• [Your task]: Copy the entries verbatim, starting at the first line and continuing up to and including the line that contains "[x=91, y=576]".

Working data start

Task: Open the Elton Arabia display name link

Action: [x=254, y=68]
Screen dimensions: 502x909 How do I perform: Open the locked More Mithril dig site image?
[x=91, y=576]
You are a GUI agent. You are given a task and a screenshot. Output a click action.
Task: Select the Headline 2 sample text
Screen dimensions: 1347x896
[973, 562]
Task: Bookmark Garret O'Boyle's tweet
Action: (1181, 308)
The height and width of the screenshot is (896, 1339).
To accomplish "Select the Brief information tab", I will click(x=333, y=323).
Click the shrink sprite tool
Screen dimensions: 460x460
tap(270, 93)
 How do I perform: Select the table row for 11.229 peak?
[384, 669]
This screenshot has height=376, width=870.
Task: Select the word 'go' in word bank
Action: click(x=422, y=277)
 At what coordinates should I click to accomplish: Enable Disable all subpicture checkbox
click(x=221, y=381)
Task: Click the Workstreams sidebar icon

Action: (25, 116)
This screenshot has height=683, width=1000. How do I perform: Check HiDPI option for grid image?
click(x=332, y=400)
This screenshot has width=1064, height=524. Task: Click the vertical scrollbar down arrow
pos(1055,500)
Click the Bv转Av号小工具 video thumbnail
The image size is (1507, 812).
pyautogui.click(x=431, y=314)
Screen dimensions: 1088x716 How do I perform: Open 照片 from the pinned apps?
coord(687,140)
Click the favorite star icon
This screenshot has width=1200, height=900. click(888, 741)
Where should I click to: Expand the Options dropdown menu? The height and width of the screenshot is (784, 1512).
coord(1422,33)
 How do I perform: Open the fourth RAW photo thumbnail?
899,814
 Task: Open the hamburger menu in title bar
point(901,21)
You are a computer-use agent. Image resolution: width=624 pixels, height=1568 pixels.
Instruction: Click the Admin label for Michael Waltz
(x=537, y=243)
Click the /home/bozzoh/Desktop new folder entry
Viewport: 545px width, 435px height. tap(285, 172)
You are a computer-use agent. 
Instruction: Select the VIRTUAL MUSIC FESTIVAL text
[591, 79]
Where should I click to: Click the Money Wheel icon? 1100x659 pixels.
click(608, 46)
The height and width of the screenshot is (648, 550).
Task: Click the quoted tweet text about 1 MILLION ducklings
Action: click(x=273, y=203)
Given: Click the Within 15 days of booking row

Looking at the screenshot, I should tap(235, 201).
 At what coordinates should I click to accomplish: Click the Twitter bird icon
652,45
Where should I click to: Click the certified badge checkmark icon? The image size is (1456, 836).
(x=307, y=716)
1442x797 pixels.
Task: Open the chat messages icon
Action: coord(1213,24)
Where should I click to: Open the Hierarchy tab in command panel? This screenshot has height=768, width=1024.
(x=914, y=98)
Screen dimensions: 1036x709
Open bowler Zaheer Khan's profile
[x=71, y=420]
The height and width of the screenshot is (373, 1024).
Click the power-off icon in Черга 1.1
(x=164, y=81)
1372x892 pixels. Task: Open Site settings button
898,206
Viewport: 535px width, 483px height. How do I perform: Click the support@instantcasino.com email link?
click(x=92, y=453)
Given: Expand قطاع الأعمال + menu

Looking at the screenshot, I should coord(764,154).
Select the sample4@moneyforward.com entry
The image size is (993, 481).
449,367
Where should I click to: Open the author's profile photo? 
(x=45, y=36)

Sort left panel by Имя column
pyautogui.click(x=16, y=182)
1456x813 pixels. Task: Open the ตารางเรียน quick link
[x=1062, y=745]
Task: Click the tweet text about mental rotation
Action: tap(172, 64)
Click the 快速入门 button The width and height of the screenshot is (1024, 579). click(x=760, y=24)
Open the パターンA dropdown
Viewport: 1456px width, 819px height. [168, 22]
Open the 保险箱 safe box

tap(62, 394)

Working data end

• [Solution to this task]:
Task: Open the Elton Arabia display name link

Action: [x=254, y=68]
Screen dimensions: 502x909 How do I perform: Open the locked More Mithril dig site image?
[x=91, y=576]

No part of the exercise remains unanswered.